*** Task material ***

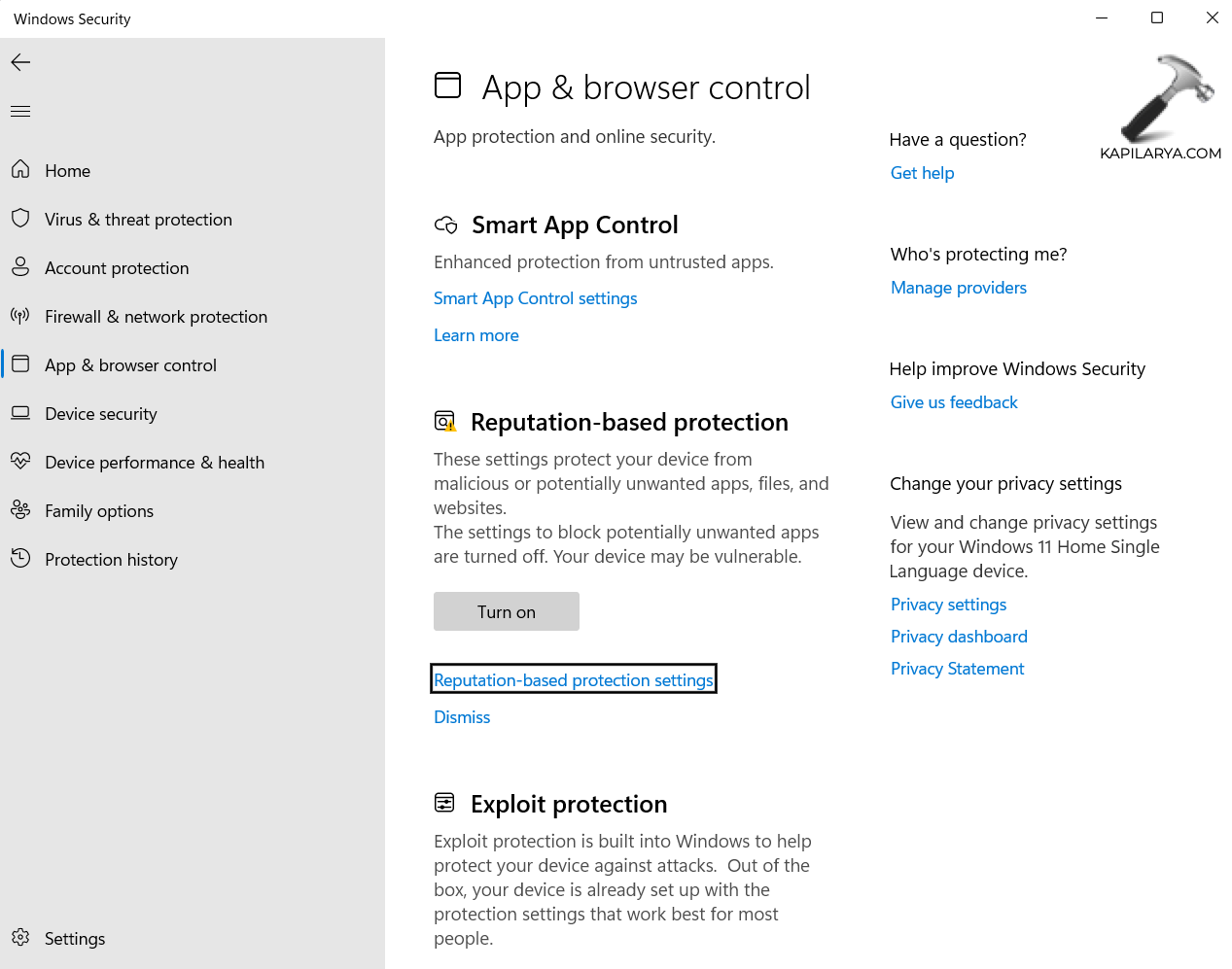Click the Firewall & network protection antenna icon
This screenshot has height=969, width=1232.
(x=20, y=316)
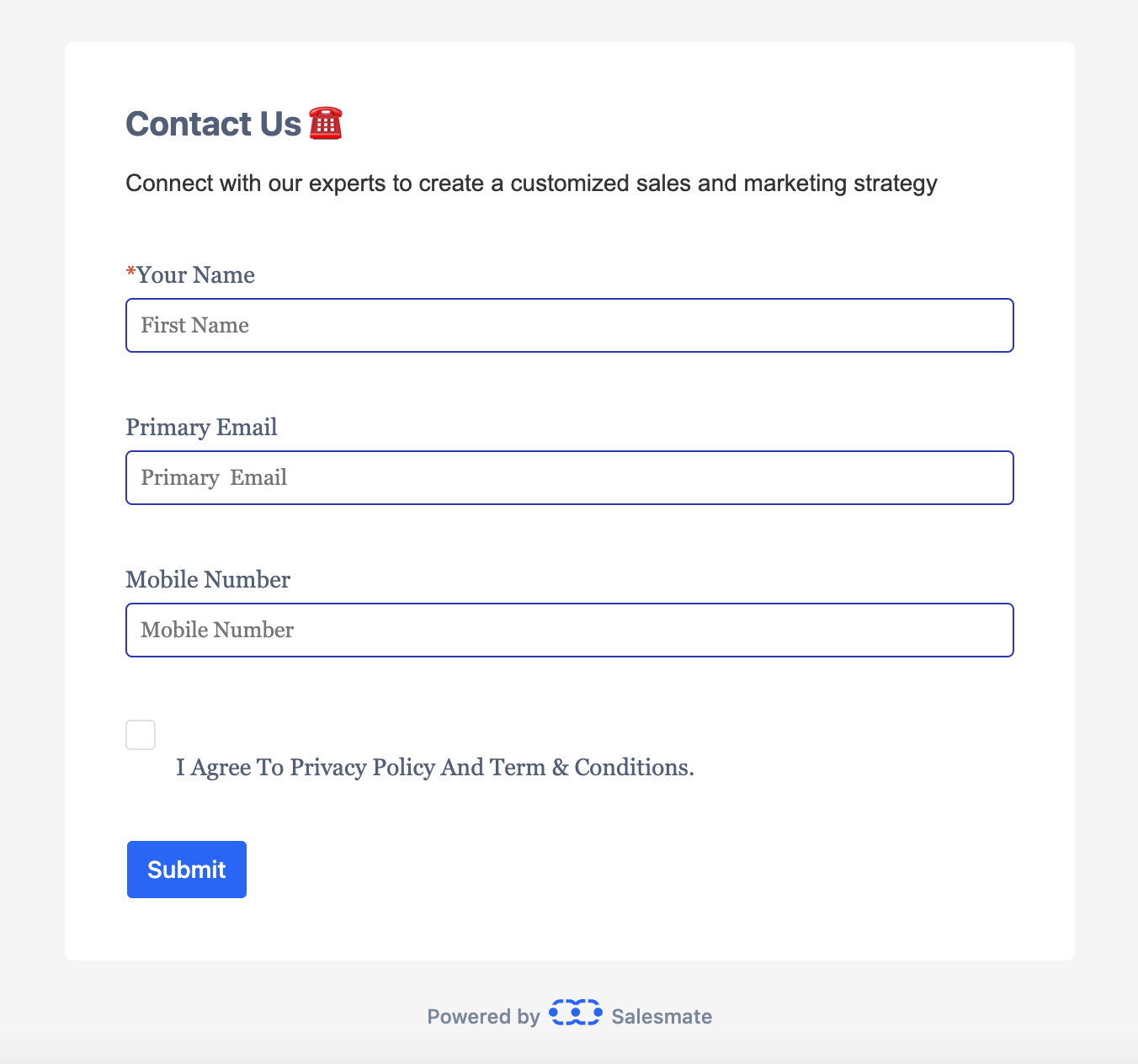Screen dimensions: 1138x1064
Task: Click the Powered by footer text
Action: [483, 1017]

***

- **Required task**: Copy out every line of the records above word for word, leaving out the pictures.

- **Solved exercise**:
Click the Firewall & network protection antenna icon
This screenshot has height=969, width=1232.
(x=20, y=316)
Screen dimensions: 1138x1064
Task: Click the Powered by footer text
Action: [483, 1017]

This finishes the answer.